Classical Christian teaching, at least from the times of St. John Chrysostom and St. Augustine of Hippo, holds that Jesus, by his Incarnation, expanded, not replaced, the covenant embodied in the Law of Moses.  I find no fault and much merit in this point of view.

Greek word meanings matter.  Consider, then, the term “new agreement” from 2 Corinthians.  This is “new covenant” in other translations.  I focus on the word “new,” which, in this case, is kainos.  This word indicates both newness in chronology and in quality.  So, to combine elements of lections, Jesus fulfilled, or completed the Mosaic Law by expanding it from the legalistic strictures into which the religious establishment had placed it.  Our Lord and Savior violated many ritual laws, of course, but he honored the spirit of the Law, which is to love God fully and one’s neighbor as oneself.  The Law, which was temporary but long-lived, pointed to Jesus, who endures.  So 2 Corinthians 3:4-11 does not indicate supercessionism.  Neither does Matthew 5:17-19.

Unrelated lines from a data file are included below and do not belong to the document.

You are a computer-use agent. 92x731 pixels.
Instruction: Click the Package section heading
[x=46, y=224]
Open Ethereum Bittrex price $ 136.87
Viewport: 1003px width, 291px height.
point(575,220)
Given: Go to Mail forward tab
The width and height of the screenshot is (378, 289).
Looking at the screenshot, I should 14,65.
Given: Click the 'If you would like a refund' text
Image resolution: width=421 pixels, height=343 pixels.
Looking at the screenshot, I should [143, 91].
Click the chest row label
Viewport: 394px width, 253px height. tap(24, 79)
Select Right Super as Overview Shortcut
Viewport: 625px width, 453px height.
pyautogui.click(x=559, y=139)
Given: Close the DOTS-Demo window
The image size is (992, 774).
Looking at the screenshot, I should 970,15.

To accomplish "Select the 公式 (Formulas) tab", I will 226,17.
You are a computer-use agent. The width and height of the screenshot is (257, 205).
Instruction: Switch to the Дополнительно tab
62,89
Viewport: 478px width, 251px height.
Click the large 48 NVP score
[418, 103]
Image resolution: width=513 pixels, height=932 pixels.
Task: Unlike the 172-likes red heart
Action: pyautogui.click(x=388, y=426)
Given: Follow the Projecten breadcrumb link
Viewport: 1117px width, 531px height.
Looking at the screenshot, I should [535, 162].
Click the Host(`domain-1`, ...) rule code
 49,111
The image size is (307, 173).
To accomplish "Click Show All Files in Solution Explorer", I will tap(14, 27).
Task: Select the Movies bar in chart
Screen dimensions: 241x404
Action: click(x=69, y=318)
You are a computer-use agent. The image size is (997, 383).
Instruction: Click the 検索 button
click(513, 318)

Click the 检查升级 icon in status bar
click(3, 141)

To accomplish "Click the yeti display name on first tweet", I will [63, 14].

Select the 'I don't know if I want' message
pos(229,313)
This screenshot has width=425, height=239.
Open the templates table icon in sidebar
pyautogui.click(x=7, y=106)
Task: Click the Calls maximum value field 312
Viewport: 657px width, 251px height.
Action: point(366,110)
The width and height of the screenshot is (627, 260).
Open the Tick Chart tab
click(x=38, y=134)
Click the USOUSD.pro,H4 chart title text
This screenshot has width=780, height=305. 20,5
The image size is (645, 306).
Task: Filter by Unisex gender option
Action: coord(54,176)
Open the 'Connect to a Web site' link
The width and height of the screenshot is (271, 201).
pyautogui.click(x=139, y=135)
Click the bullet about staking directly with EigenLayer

The Apostle Paul was brilliant and his theology was profound.  There are two essential keys to much of this theology, however.  They are (1) grace and (2) Christ crucified.  Paul preached Christ crucified.  And grace permeates the Pauline epistles.  This unearned favor saves us from what we deserve.  Grace trumps legalistic purity codes.  Grace bestows life in God.

As I have written more than once in other blog posts, a clever legalist can find ways to manipulate a religious law code to made sin look like righteousness.  This version of alleged piety is self-serving, and Jesus condemend it in the canonical gospels.  But there is no law of God against loving one’s neighbor as oneself.  Obeying this rule makes minding a host of minute details unnecessary while it honors the spirit of much of God’s law.  Let us begin there.  Let us see the forest, not just the trees.

That will be surpassing splendor indeed.